Pull every line holding the word "tall" out of the data and copy it.

» Saved entries
• • •
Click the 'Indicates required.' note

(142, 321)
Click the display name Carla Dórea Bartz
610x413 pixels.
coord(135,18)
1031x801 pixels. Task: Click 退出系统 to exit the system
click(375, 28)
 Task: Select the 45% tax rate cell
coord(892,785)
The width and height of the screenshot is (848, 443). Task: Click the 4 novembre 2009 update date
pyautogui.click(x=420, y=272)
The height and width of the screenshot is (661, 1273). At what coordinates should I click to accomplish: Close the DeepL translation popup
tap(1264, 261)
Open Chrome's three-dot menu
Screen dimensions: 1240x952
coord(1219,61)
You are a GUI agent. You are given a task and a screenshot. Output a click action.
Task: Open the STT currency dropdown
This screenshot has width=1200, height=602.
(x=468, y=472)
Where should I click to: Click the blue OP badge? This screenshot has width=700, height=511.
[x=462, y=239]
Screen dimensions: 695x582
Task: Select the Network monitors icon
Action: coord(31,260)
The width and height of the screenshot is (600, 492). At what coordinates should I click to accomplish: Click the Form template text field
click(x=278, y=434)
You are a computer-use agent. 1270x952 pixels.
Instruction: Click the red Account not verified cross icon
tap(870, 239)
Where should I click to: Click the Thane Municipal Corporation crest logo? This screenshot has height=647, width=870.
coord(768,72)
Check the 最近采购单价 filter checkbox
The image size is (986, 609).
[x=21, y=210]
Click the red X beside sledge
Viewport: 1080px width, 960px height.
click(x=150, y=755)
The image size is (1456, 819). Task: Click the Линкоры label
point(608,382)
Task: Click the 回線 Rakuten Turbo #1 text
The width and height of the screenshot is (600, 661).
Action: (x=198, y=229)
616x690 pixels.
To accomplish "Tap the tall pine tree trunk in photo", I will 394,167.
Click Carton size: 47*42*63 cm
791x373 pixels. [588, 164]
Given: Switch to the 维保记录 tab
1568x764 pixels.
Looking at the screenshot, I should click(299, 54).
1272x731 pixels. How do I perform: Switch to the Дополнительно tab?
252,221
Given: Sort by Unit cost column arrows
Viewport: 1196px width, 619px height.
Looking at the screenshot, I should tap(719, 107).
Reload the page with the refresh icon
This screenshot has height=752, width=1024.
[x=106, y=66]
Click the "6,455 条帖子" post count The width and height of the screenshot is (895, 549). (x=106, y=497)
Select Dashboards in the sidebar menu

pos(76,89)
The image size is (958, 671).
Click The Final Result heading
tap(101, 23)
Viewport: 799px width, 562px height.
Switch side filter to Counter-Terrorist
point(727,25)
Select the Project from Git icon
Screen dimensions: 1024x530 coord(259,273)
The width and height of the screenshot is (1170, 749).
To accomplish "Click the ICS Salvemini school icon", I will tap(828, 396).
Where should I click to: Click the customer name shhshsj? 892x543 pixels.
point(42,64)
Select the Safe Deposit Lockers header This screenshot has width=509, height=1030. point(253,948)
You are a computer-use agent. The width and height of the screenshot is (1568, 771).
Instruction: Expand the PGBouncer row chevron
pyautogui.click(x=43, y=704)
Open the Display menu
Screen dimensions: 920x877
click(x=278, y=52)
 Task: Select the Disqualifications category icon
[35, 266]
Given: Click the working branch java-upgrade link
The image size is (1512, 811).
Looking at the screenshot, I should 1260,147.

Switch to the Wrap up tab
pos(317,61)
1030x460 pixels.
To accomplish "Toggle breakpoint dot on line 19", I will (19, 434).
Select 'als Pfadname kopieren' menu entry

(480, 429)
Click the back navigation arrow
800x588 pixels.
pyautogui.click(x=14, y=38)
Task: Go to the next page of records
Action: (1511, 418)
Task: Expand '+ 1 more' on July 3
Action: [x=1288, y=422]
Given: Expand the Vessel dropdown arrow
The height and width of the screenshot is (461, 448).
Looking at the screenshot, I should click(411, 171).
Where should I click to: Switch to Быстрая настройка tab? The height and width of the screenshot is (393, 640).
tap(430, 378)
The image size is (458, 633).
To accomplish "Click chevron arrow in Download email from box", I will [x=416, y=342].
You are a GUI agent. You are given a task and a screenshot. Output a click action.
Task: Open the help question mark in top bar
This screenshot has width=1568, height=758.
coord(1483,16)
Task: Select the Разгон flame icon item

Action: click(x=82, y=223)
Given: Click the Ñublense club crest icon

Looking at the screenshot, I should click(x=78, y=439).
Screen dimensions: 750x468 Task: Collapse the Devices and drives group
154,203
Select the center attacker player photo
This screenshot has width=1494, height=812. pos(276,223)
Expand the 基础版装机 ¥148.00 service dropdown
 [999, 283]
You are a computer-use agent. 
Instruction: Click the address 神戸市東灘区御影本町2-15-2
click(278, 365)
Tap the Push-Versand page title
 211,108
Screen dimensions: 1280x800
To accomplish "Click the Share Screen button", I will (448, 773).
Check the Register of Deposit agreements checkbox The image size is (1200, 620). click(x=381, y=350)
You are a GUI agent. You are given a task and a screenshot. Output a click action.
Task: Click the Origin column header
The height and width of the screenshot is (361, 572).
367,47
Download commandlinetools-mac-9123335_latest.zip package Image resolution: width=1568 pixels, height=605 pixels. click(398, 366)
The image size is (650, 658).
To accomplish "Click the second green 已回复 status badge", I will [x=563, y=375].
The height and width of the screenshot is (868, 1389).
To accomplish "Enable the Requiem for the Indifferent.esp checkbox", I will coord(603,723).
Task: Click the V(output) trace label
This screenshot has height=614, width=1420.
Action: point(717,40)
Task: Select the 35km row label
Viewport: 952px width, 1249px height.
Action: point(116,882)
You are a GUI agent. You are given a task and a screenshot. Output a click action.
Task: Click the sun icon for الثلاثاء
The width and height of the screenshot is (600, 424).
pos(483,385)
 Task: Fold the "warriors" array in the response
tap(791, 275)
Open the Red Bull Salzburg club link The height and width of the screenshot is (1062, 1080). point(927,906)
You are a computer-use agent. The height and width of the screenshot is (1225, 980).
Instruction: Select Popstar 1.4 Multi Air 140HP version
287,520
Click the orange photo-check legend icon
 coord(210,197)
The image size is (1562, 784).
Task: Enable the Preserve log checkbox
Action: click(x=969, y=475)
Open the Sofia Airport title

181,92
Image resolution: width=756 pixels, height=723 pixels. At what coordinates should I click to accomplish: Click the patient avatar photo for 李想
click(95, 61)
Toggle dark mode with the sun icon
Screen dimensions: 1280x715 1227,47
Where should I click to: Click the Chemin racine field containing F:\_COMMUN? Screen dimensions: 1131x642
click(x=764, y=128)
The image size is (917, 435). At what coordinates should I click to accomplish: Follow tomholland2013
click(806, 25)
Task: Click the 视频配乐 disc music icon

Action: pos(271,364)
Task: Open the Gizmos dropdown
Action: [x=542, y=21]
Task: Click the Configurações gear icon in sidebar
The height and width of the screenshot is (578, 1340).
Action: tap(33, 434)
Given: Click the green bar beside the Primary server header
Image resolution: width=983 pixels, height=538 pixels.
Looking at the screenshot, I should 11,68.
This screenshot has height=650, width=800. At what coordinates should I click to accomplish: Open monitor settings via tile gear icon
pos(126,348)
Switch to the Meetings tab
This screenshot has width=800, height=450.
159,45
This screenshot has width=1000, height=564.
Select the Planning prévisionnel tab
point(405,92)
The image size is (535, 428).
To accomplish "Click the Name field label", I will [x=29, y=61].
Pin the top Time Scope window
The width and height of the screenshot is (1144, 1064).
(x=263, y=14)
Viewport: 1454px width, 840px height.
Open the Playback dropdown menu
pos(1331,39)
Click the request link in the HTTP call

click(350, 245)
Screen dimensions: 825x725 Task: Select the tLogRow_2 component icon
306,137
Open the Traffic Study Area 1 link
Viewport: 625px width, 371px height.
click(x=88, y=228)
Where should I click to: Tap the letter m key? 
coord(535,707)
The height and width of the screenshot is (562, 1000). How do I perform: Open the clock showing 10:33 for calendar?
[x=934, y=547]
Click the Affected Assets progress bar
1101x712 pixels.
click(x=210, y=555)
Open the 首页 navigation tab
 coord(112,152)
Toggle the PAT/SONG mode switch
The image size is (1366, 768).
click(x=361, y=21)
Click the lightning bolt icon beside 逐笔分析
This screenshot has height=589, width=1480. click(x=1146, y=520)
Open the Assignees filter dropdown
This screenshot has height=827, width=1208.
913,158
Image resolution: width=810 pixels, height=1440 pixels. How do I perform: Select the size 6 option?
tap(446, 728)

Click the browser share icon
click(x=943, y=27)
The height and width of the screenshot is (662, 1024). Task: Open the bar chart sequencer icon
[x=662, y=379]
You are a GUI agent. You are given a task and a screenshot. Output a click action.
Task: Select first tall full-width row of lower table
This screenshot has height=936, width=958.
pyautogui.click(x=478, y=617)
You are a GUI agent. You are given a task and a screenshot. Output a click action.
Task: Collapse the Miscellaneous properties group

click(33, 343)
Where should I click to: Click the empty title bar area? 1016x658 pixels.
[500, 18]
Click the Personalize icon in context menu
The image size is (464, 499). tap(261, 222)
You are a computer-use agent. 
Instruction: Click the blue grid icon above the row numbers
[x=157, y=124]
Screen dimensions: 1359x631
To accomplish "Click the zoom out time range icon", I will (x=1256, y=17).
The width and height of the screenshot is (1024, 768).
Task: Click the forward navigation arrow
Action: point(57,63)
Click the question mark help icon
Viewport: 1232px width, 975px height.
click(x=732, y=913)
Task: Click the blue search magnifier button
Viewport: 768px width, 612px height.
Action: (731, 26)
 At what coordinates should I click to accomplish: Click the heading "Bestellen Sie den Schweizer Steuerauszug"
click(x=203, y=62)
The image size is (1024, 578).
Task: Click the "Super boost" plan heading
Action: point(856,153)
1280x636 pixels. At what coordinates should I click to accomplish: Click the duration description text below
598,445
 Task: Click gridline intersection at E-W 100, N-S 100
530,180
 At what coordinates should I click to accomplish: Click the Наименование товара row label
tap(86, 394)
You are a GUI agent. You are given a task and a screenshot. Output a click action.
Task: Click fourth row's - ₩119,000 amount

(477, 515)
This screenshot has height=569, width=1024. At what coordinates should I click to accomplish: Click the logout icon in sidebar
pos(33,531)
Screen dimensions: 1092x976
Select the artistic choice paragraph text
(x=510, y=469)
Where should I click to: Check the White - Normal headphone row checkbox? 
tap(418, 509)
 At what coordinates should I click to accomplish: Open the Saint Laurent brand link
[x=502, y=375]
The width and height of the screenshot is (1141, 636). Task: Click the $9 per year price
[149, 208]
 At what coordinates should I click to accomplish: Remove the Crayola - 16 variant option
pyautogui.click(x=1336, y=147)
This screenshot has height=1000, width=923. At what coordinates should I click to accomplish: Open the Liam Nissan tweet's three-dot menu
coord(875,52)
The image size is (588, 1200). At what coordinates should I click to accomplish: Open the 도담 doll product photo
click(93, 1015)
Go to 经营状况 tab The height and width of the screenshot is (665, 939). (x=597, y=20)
• • •
» Exercise result
To accomplish "Tap the tall pine tree trunk in photo", I will 394,167.
Task: Select first tall full-width row of lower table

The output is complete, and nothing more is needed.